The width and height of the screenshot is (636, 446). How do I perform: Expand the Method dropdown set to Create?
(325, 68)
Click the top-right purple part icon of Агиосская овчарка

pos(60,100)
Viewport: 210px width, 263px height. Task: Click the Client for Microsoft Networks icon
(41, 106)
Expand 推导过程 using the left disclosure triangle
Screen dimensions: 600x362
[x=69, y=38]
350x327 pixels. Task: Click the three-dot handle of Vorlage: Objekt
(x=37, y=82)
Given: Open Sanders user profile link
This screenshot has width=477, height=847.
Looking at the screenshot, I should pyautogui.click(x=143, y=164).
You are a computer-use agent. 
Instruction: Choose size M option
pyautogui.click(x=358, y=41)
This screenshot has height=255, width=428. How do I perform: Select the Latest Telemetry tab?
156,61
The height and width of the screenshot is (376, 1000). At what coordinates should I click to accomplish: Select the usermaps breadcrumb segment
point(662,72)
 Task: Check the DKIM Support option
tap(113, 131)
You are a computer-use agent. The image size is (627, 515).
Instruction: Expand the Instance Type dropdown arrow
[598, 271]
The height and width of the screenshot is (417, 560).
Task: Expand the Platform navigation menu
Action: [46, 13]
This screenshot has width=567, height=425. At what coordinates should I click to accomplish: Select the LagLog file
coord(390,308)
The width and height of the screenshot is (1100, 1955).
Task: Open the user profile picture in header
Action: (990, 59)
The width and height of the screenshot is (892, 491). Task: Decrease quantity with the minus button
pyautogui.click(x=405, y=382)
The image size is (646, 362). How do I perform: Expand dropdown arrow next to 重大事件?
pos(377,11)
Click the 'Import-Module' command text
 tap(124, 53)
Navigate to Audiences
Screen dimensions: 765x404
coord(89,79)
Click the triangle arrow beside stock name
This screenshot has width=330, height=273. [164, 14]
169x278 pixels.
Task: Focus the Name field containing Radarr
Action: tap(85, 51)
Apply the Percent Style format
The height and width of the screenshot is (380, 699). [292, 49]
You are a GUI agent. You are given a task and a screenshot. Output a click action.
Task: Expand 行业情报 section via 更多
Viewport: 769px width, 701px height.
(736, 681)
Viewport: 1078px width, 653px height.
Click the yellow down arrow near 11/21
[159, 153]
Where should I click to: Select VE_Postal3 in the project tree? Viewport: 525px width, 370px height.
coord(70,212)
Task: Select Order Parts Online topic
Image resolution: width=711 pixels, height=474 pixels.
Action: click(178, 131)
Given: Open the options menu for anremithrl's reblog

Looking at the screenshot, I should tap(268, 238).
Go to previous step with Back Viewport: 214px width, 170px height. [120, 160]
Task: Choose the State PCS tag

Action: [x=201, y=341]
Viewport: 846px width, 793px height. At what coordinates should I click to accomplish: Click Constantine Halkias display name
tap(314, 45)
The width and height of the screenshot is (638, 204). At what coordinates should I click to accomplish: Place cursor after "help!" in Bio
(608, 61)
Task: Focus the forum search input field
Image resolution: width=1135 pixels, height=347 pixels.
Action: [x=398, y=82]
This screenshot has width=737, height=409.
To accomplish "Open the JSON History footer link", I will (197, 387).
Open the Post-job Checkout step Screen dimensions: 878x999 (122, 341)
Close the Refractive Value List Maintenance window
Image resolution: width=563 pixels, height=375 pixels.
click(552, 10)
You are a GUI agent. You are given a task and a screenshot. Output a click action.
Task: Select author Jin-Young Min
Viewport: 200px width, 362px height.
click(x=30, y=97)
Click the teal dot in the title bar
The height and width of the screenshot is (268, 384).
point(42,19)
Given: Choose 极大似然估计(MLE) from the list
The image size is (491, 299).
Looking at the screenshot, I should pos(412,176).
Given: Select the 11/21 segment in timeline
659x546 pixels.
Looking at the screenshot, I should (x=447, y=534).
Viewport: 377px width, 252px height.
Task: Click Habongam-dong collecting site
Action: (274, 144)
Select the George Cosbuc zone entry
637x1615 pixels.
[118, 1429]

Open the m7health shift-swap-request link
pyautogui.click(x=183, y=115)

- What you have to do -
Your task is to return the full listing exactly as it was given.

- Response area -
The width and height of the screenshot is (636, 446). How do I perform: Expand the Method dropdown set to Create?
(325, 68)
Click the top-right purple part icon of Агиосская овчарка

pos(60,100)
Viewport: 210px width, 263px height. Task: Click the Client for Microsoft Networks icon
(41, 106)
Expand 推导过程 using the left disclosure triangle
Screen dimensions: 600x362
[x=69, y=38]
350x327 pixels. Task: Click the three-dot handle of Vorlage: Objekt
(x=37, y=82)
Given: Open Sanders user profile link
This screenshot has width=477, height=847.
Looking at the screenshot, I should pyautogui.click(x=143, y=164).
You are a computer-use agent. 
Instruction: Choose size M option
pyautogui.click(x=358, y=41)
This screenshot has height=255, width=428. How do I perform: Select the Latest Telemetry tab?
156,61
The height and width of the screenshot is (376, 1000). At what coordinates should I click to accomplish: Select the usermaps breadcrumb segment
point(662,72)
 Task: Check the DKIM Support option
tap(113, 131)
You are a computer-use agent. The image size is (627, 515).
Instruction: Expand the Instance Type dropdown arrow
[598, 271]
The height and width of the screenshot is (417, 560).
Task: Expand the Platform navigation menu
Action: [46, 13]
This screenshot has width=567, height=425. At what coordinates should I click to accomplish: Select the LagLog file
coord(390,308)
The width and height of the screenshot is (1100, 1955).
Task: Open the user profile picture in header
Action: (990, 59)
The width and height of the screenshot is (892, 491). Task: Decrease quantity with the minus button
pyautogui.click(x=405, y=382)
The image size is (646, 362). How do I perform: Expand dropdown arrow next to 重大事件?
pos(377,11)
Click the 'Import-Module' command text
 tap(124, 53)
Navigate to Audiences
Screen dimensions: 765x404
coord(89,79)
Click the triangle arrow beside stock name
This screenshot has width=330, height=273. [164, 14]
169x278 pixels.
Task: Focus the Name field containing Radarr
Action: tap(85, 51)
Apply the Percent Style format
The height and width of the screenshot is (380, 699). [292, 49]
You are a GUI agent. You are given a task and a screenshot. Output a click action.
Task: Expand 行业情报 section via 更多
Viewport: 769px width, 701px height.
(736, 681)
Viewport: 1078px width, 653px height.
Click the yellow down arrow near 11/21
[159, 153]
Where should I click to: Select VE_Postal3 in the project tree? Viewport: 525px width, 370px height.
coord(70,212)
Task: Select Order Parts Online topic
Image resolution: width=711 pixels, height=474 pixels.
Action: click(178, 131)
Given: Open the options menu for anremithrl's reblog

Looking at the screenshot, I should tap(268, 238).
Go to previous step with Back Viewport: 214px width, 170px height. [120, 160]
Task: Choose the State PCS tag

Action: [x=201, y=341]
Viewport: 846px width, 793px height. At what coordinates should I click to accomplish: Click Constantine Halkias display name
tap(314, 45)
The width and height of the screenshot is (638, 204). At what coordinates should I click to accomplish: Place cursor after "help!" in Bio
(608, 61)
Task: Focus the forum search input field
Image resolution: width=1135 pixels, height=347 pixels.
Action: [x=398, y=82]
This screenshot has width=737, height=409.
To accomplish "Open the JSON History footer link", I will (197, 387).
Open the Post-job Checkout step Screen dimensions: 878x999 (122, 341)
Close the Refractive Value List Maintenance window
Image resolution: width=563 pixels, height=375 pixels.
click(552, 10)
You are a GUI agent. You are given a task and a screenshot. Output a click action.
Task: Select author Jin-Young Min
Viewport: 200px width, 362px height.
click(x=30, y=97)
Click the teal dot in the title bar
The height and width of the screenshot is (268, 384).
point(42,19)
Given: Choose 极大似然估计(MLE) from the list
The image size is (491, 299).
Looking at the screenshot, I should pos(412,176).
Given: Select the 11/21 segment in timeline
659x546 pixels.
Looking at the screenshot, I should (x=447, y=534).
Viewport: 377px width, 252px height.
Task: Click Habongam-dong collecting site
Action: (274, 144)
Select the George Cosbuc zone entry
637x1615 pixels.
[118, 1429]

Open the m7health shift-swap-request link
pyautogui.click(x=183, y=115)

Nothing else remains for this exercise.